◆ Problem requirements: Starting with the line that contains "Viewport: 701px width, 310px" and ending after the line that contains "tap(371, 138)", write out each line of the items again, requests included. Multiply every coordinate in the answers by 0.55 and round to whole numbers, halves up, leaving the pictures out.

## Start Data

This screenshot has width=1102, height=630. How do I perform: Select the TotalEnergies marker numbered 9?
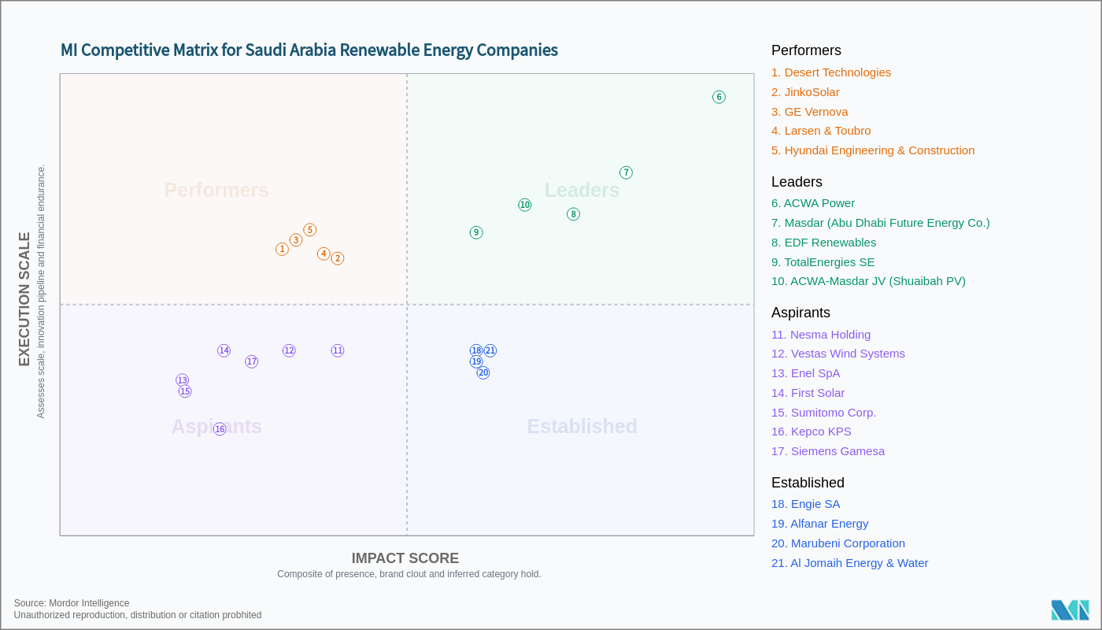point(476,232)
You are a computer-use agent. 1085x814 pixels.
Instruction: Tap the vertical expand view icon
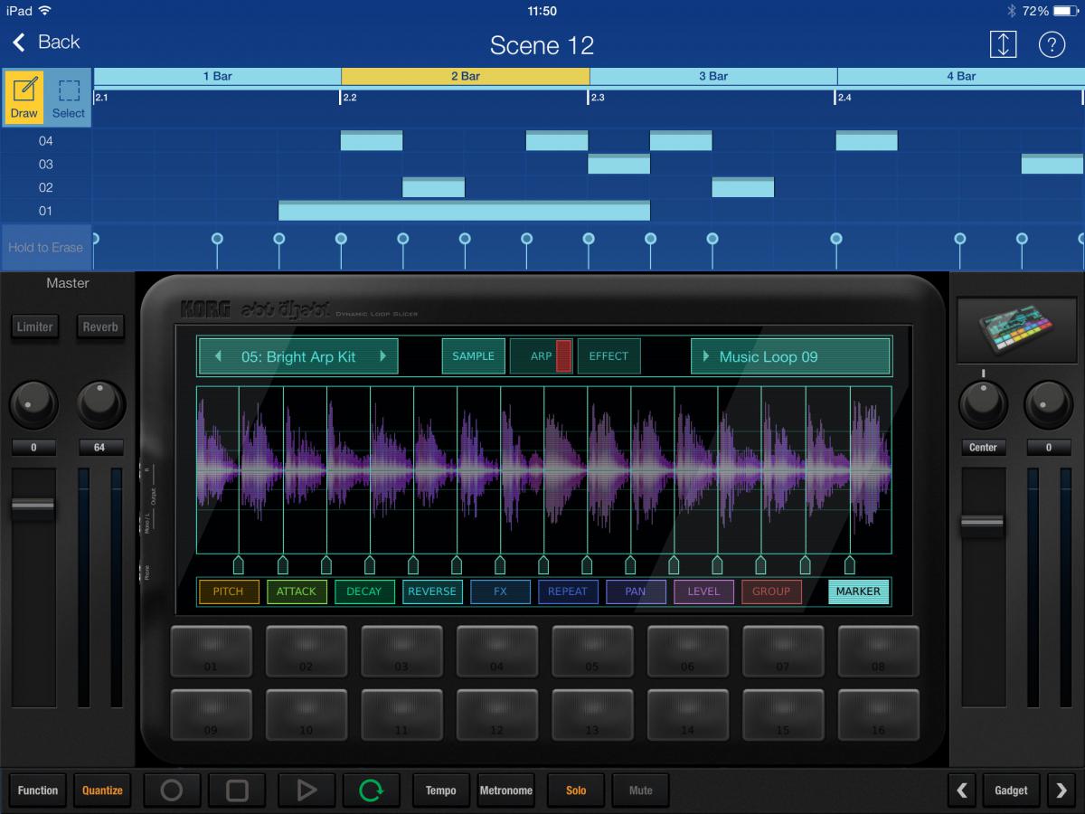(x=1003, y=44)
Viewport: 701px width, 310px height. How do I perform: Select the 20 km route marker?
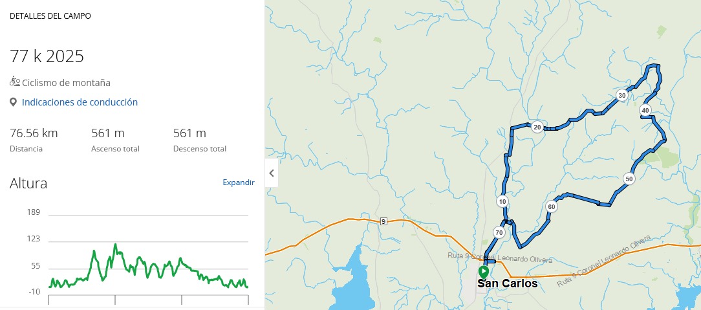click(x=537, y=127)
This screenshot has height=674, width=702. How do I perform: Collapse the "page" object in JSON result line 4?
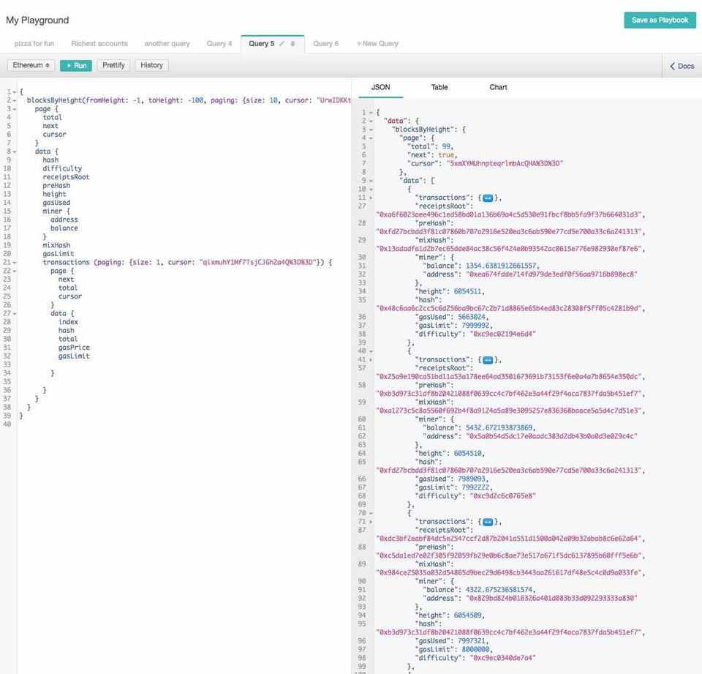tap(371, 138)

## End Data
## Start Data

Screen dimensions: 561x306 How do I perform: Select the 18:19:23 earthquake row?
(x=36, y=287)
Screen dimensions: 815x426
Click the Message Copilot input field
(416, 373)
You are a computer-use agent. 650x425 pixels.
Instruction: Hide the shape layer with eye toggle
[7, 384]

## End Data

◆ Solution to this task:
Viewport: 701px width, 310px height. How do I perform: Select the 20 km route marker?
click(x=295, y=70)
This screenshot has height=674, width=702. How do I perform: Collapse the "page" object in JSON result line 4?
tap(204, 76)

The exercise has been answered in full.